Debugging

The golden rule

The audit trail is ground truth. If you want to know what happened to a request, start there. Logs are useful; Grafana is useful; the audit trail is the source of truth.

Local debugging

Getting into a running test

pytest --pdb tests/integration/test_pipeline.py::test_pii_block

Drops into pdb on failure. Use ! in pdb to run Python, u/d to walk frames.

For async code, breakpoint() in the test itself works with recent Python + asyncio.

Attaching to the running server

# Start the server with debugpy
python -m debugpy --listen 0.0.0.0:5678 --wait-for-client -m tappass.main

Then attach VS Code / Cursor with a launch.json entry for connect on port 5678.
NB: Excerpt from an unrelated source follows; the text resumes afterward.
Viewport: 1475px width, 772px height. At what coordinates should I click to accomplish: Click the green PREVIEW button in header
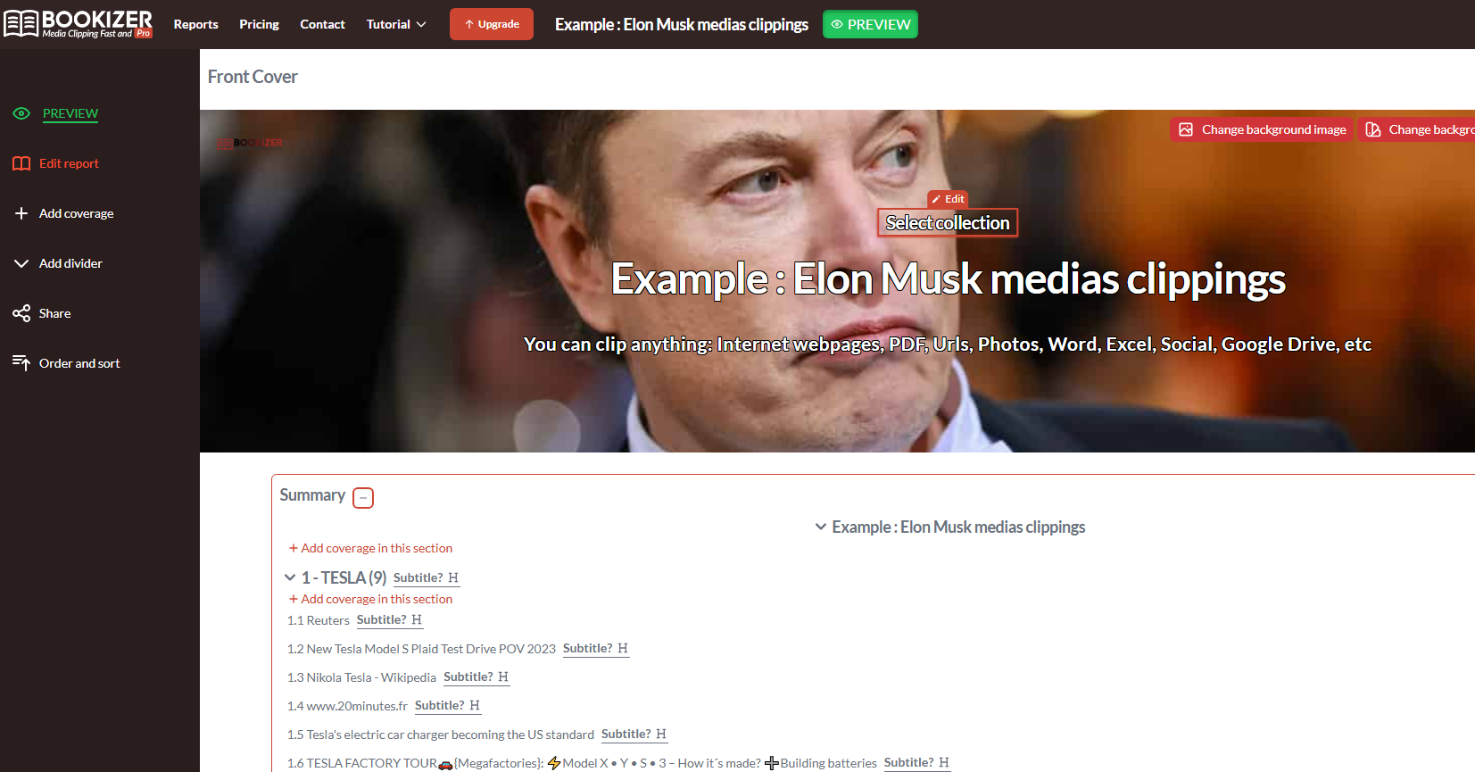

We keep a template launch.json in .vscode/ inside tappass/.

Seeing what the pipeline did

A local server writes every audit event to data/audit.jsonl as well as the database — tail it:

tail -f data/audit.jsonl | jq '{ts, event_kind, agent: .agent_id, detections: [.detections[]?.category], verdict: .policy_result.verdict}'

Handy for sanity-checking a fresh step change without opening a DB client.

Hitting your local server from a real SDK

export TAPPASS_URL=http://localhost:9620
export TAPPASS_API_KEY=tp_dev_alice
python -c "from tappass import Agent; print(Agent(os.environ['TAPPASS_URL'], os.environ['TAPPASS_API_KEY']).chat('hi').content)"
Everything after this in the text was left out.